Return the line that has "Where should I" and all lines below it through the last, exactly as they stand; omit pictures.

Records to use:
· · · · ·

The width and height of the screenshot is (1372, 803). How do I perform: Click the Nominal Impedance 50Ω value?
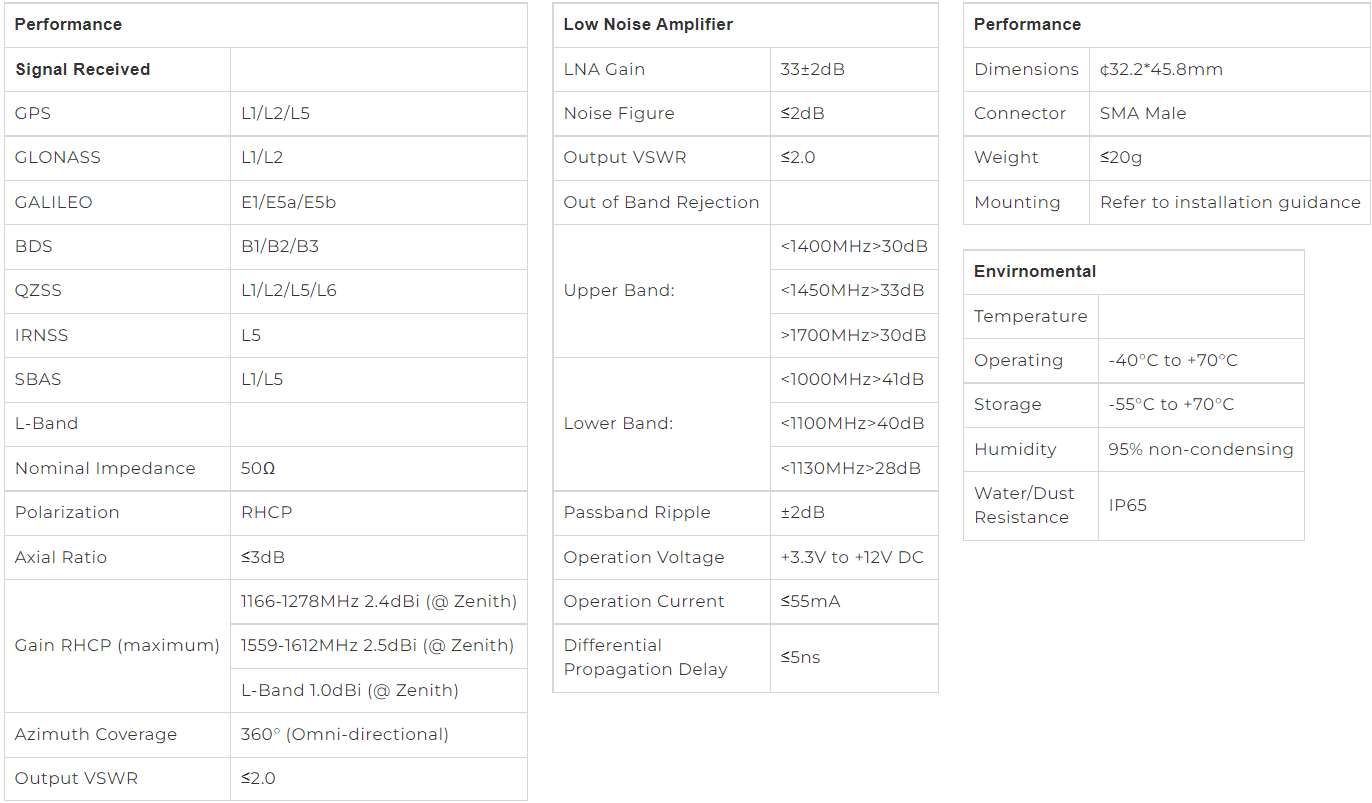click(258, 468)
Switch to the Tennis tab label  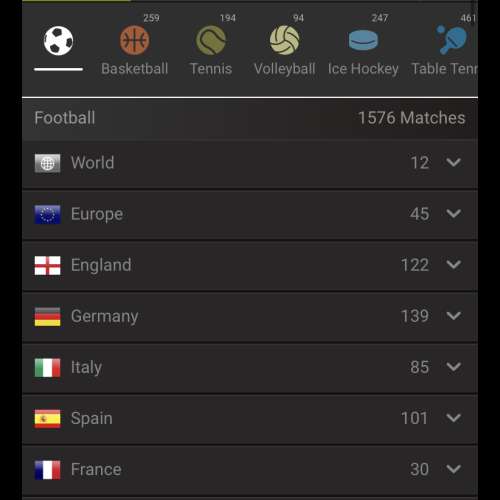tap(211, 69)
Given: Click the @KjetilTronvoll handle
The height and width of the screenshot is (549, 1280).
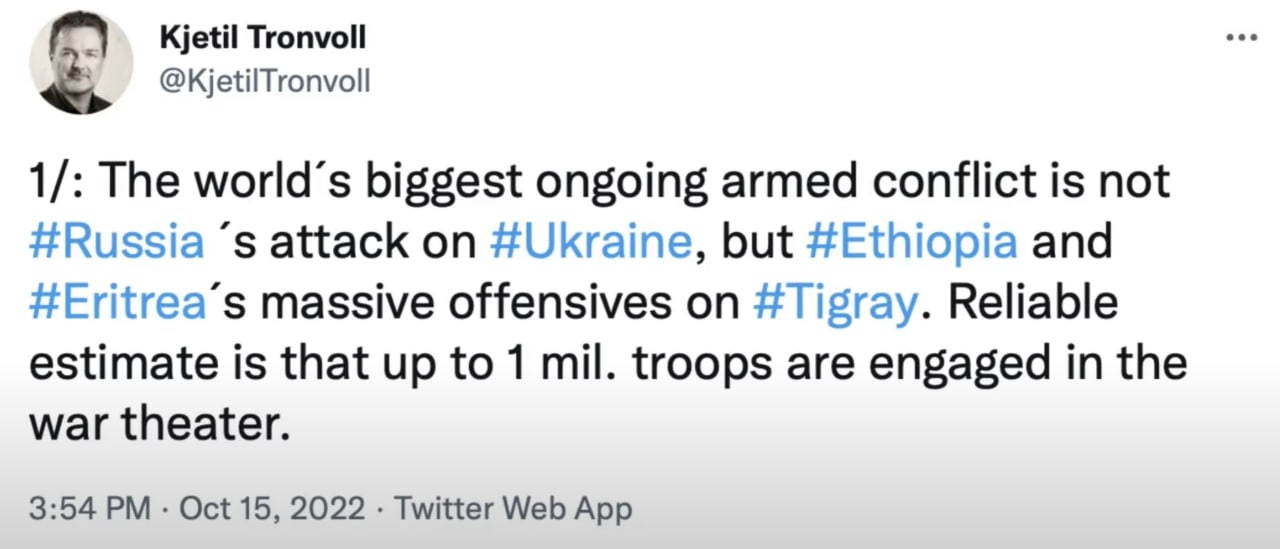Looking at the screenshot, I should tap(265, 81).
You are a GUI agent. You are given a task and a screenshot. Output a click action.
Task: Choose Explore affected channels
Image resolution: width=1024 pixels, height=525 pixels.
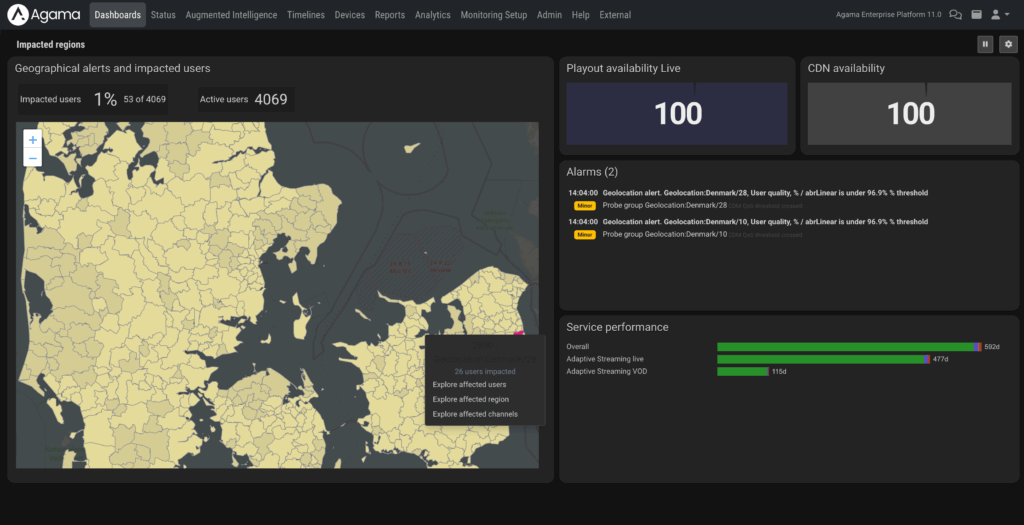click(x=475, y=414)
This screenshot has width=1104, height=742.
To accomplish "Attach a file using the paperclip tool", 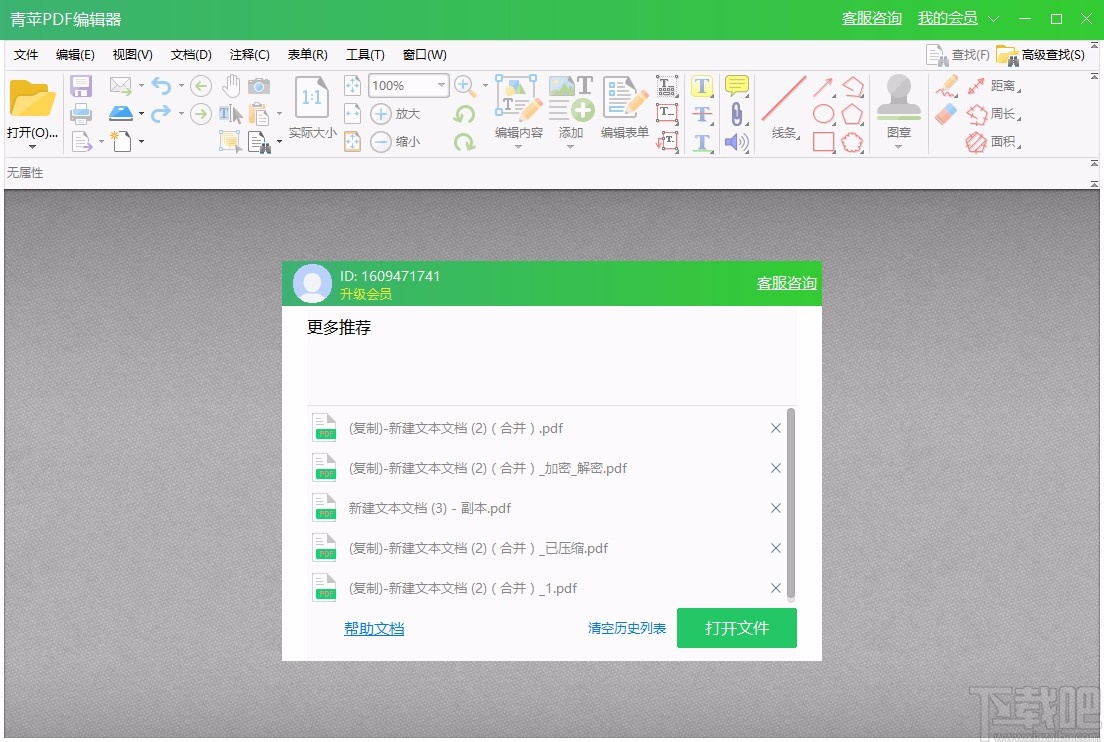I will click(x=737, y=113).
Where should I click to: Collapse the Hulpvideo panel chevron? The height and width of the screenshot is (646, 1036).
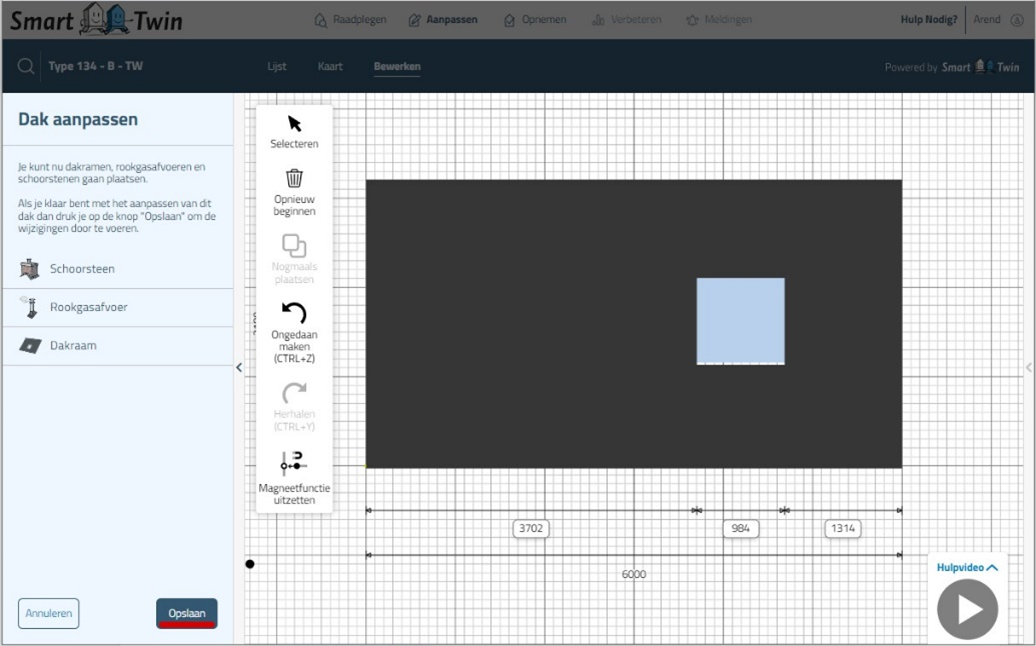(992, 567)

· · · · ·

Answer area:
Where should I click to: Collapse the Hulpvideo panel chevron? The height and width of the screenshot is (646, 1036).
(992, 567)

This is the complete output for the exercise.